Dunsink Observatory - History

History

The site was established on the south slope of a low hill in the townland of Dunsink, 84m above sea level. The South Telescope or 12 inch Grubb, is a refracting (uses lens) telescope built by Grubb Parsons, completed in 1868. The achromatic lens, actually about 11.75 or 11.8 inches, was donated by Sir James South in 1862, who had purchased the lens from Cauchoix of Paris 30 years earlier. He had intended it for a large but troubled equatorial that came to fruition in the 1830s, but was dismantled around 1838. (See also Great refractors)

The entry for the observatory in Thom's Directory (1850) gives the following account of the observatory,

ASTRONOMICAL OBSERVATORY OF THE UNIVERSITY OF DUBLIN, DUNSINK
Astronomer Royal, Sir William Rowan Hamilton, A.M., LL.D.
Assistant Astronomer, Charles Thomson, esq.

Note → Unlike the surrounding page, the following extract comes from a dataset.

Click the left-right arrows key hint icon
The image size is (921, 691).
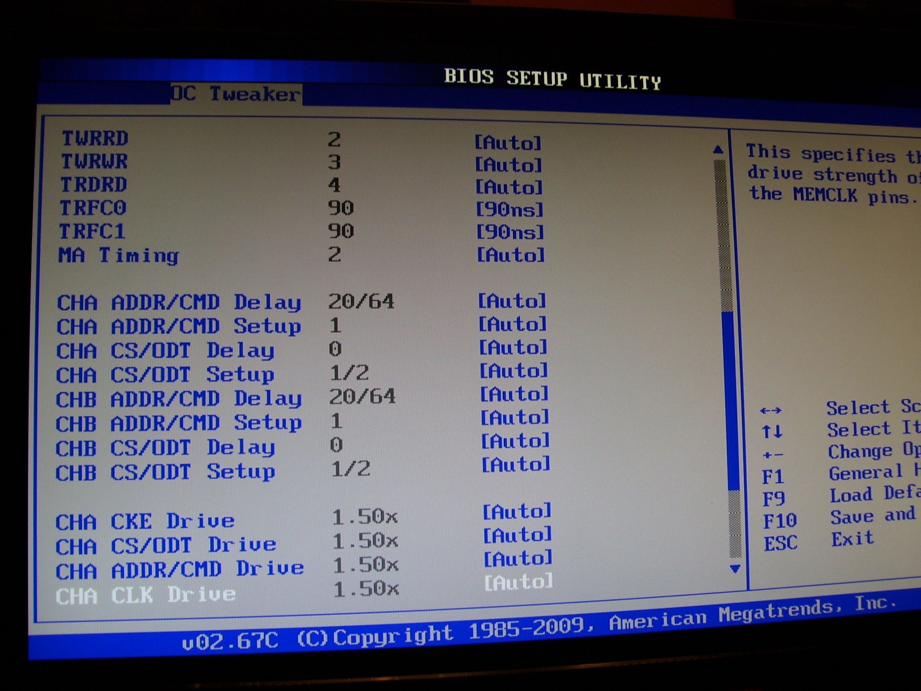pos(770,411)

This Observatory, endowed by Francis Andrews, esq., LL.D., Provost of Trinity College, and erected in 1785, was placed, by statute, in 1791, under the management of the "Royal Astronomer of Ireland," an appointment first filled by Dr. Henry Ussher, and subsequently by Dr. Brinkley, Bishop of Cloyne.

The Institution is amply furnished with astronomical instruments, and is open to all persons interested in astronomical science, on introduction to the resident Assistant. It is situated in Lat. 53° 23' 13" N., Long. 6° 20' 15" W.